Ya, Kayla ingin percaya. Ia ingin sekali percaya pada Brian. Namun, saat ia membaca kata demi kata yang ayahnya tulis, ia justru mempertanyakan, apa partner in crime-nya itu benar-benar peduli saat pemuda tersebut sama sekali tak kenal monster yang bersemayam dalam diri Kayla.
"Kenapa bokap gue tulis surat itu, bilang seharusnya gue terima di hari ulang tahun gue supaya gue tau kalau gue putri kesayangannya? Tapi nyatanya, semua hal itu justru dikasih sekarang! Saat gue percaya kalau bokap nggak akan pernah balik lagi. Saat gue udah percaya dengan semua yang orang bilang kalau selama ini gue cuma berangan punya bokap terbaik. Nggak gampang buat balikin semua pemikiran buruk itu kayak semula. Dan Val dengan gampangnya bilang kalau tau dari dulu ataupun sekarang bukan masalah besar, nggak akan ubah keadaan."
Kayla sudah pernah bercerita tentang masa lalu yang membuat hatinya membeku. Ia pikir malam itu Brian dapat memahaminya mengingat pemuda berambut rapi tersebut sama sekali tak mencelanya karena ia juga pernah terluka. Sayangnya, pemikiran polos itu salah besar. Brian tak memahami dukanya dan menganggap apa yang Kayla jelaskan hanyalah sepotong kisah tak bermakna. Pemuda itu tak mengerti bahwa gadis ambisius tersebut berusaha memupuk rasa percaya padanya dengan menitipkan rahasia yang berusaha keras ia redam gejolaknya.
Sebaliknya, Brian menggunakan sisi rapuh Kayla untuk memaksakan perasaan bodoh yang disebut cinta. Katanya, Dhaka juga menderita selama beberapa tahun itu. Pemuda itu lupa, jika ketidakpastian yang Dhaka berikan membuat penderitaannya semakin nyata saat pria itu kembali.

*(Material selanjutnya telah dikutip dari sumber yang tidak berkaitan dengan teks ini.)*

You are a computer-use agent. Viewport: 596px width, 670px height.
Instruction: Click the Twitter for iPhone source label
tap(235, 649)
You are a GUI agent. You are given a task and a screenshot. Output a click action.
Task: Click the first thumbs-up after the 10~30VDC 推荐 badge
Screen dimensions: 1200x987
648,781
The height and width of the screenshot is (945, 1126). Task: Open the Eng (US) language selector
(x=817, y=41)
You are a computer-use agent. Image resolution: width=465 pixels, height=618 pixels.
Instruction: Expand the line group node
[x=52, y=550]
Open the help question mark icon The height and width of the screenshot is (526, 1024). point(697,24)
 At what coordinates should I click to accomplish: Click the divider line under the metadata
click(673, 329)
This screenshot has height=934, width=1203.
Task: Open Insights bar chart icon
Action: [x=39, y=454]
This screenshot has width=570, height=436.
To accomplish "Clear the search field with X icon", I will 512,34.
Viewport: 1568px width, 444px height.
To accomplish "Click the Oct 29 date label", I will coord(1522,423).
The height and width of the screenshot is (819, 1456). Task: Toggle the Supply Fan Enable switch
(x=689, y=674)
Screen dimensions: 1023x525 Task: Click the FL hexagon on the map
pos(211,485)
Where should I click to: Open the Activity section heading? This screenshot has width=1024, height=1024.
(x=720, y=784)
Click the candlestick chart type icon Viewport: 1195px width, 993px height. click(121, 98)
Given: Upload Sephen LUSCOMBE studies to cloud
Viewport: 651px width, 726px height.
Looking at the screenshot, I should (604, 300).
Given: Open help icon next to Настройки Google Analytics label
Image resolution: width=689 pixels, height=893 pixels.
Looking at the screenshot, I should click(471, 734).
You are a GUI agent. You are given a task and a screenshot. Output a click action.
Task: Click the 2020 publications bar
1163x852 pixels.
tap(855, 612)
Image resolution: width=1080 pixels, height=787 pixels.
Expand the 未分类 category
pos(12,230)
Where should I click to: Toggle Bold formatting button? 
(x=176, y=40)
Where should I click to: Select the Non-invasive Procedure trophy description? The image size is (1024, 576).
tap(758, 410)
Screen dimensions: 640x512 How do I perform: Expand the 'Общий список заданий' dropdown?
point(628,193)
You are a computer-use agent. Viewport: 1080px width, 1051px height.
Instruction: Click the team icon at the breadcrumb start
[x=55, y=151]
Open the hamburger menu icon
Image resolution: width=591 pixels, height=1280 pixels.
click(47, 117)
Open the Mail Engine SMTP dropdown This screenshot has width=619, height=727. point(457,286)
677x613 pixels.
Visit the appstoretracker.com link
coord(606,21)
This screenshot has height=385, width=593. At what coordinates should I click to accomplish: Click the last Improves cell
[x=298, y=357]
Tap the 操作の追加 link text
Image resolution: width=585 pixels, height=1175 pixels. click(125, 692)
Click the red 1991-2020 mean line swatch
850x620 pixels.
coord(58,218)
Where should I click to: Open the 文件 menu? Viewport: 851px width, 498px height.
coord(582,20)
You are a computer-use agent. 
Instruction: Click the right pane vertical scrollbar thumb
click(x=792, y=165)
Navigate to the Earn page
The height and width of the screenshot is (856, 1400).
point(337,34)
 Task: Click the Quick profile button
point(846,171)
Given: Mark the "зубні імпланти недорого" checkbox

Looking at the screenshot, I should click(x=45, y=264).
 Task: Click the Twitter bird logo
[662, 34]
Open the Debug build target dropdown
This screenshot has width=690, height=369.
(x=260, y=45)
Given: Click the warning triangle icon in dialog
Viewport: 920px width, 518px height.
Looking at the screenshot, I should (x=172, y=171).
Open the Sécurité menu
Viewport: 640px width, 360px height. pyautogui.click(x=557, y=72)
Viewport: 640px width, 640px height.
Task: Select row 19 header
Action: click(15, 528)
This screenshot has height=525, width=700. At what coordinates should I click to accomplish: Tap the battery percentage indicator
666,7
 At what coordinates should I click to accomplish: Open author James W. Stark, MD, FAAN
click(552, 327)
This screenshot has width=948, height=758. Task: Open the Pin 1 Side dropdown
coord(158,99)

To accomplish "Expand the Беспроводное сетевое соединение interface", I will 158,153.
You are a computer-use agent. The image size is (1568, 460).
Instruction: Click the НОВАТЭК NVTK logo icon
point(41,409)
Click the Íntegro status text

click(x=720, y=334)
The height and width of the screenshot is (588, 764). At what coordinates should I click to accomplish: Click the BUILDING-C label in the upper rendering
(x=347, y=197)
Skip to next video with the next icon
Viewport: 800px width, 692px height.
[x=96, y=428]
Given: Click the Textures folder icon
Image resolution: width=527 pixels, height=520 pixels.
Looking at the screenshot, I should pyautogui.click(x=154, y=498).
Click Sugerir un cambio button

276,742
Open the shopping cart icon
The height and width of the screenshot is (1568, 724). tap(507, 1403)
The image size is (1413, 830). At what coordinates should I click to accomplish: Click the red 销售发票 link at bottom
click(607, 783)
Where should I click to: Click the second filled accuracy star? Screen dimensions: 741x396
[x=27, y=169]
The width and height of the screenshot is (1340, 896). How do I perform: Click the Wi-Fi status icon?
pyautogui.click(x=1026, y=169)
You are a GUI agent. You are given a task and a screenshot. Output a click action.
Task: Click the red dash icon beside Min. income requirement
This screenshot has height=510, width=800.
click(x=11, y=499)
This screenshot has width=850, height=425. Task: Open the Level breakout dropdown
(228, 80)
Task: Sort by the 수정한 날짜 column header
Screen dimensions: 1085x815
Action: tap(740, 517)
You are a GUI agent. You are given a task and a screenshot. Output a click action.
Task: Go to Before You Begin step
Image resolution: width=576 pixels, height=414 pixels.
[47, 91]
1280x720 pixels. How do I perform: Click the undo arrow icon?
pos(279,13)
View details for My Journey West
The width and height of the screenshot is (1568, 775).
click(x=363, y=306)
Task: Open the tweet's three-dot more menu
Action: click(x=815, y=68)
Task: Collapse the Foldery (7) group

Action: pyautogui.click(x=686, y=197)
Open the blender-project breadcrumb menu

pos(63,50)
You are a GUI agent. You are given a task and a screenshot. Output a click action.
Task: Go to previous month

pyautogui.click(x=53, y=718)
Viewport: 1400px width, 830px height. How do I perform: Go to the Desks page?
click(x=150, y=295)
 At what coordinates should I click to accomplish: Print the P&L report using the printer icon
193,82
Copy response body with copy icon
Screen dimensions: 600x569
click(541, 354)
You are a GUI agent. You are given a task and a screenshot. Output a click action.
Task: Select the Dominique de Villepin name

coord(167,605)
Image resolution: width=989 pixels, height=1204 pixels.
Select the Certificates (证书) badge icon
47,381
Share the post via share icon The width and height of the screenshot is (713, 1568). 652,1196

"Apa pendapat lo tentang bokap lo bakal berubah seandainya surat ini datang lebih awal?"
Leon bisa melihat senyum miris tercetak di roman Kayla. Vokalnya bergetar tatkala gadis itu menyahut, "Yang gue tau, gue nggak akan ragu buat tulis namanya setiap isi biodata. Dan gue nggak akan risi dengan keramaian di sekitar gue."
Wajah lonjong pemuda dengan nama belakang Wijaya tersebut bergerak ke atas dan ke bawah. Kini ia paham alasan Kayla tak suka bersosialisasi. Ia pernah dengar bahwa bullying verbal bisa berakibat fatal terhadap kondisi psikologis korbannya. Kayla termasuk salah satunya.
Leon sadar ia tidak bisa membantu banyak. Dia juga tidak punya hak untuk berkomentar tentang masalahnya, pun menyalahkan tindakan gadis itu. Maka, satu-satunya hal yang ia lakukan hanyalah memberi Kayla waktu untuk berpikir dan belajar, seikit demi sedikit.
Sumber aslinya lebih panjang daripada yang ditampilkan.